==== SUPPLIED DATA ====

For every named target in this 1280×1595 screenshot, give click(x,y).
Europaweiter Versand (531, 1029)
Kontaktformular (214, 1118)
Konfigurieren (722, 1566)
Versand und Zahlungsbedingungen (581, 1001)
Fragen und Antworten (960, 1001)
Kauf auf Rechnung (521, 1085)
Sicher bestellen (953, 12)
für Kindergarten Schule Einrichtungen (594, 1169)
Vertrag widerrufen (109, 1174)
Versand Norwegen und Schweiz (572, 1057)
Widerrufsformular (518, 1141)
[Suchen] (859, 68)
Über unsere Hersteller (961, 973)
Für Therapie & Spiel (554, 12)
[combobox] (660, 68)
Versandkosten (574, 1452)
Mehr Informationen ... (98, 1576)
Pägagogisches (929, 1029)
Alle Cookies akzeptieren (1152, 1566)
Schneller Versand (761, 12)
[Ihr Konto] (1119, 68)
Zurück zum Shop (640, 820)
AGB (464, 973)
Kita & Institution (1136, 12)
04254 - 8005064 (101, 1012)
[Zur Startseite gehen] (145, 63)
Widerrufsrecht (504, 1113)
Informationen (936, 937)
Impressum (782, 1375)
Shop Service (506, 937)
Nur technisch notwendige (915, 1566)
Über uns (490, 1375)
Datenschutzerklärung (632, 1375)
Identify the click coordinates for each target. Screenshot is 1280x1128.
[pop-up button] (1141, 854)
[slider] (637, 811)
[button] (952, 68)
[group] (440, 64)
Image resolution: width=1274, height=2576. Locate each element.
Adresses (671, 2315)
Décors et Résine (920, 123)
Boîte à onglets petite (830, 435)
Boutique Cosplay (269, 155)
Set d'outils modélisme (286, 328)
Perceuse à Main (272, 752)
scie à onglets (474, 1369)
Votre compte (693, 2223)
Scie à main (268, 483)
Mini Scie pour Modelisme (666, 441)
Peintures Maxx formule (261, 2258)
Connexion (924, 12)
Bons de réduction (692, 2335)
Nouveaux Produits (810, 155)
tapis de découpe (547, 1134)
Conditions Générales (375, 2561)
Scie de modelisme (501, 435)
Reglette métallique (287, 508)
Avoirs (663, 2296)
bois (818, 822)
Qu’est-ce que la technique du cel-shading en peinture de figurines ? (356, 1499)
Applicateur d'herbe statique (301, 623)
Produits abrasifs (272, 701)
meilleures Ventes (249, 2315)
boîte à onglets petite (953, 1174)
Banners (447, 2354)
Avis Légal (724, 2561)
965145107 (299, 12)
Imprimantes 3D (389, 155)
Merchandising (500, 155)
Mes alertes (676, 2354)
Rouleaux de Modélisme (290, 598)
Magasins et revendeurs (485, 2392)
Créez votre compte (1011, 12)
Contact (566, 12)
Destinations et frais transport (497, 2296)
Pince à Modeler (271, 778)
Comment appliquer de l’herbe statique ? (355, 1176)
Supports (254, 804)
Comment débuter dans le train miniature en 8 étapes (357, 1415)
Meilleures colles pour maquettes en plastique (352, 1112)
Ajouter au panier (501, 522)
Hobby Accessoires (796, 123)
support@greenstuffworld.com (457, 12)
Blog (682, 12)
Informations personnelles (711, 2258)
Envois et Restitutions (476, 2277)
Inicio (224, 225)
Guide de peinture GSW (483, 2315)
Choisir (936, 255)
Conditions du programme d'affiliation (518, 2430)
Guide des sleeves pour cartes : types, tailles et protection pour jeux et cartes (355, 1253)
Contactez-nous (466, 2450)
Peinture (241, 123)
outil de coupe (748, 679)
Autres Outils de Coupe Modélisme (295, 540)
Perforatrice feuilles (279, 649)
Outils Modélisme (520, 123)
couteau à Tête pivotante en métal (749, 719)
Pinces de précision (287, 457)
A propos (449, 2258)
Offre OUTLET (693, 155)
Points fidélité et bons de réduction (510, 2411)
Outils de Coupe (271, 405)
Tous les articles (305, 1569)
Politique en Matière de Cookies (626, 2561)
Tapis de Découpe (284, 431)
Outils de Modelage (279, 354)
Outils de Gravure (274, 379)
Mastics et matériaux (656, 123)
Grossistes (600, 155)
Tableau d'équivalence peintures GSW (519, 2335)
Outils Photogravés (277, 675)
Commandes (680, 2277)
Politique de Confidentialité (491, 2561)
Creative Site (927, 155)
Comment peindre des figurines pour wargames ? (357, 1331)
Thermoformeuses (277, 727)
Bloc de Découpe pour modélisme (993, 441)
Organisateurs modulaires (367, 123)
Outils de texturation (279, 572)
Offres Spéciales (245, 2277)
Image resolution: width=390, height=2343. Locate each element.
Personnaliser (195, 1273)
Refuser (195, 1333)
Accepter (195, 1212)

====

### TASK STATEMENT
Nothing but the lines from the one with "Offres Spéciales (245, 2277)" through the final line of the data belongs in the answer, and they must match exactly.

### WORKED SOLUTION
Offres Spéciales (245, 2277)
Image resolution: width=390, height=2343. Locate each element.
Personnaliser (195, 1273)
Refuser (195, 1333)
Accepter (195, 1212)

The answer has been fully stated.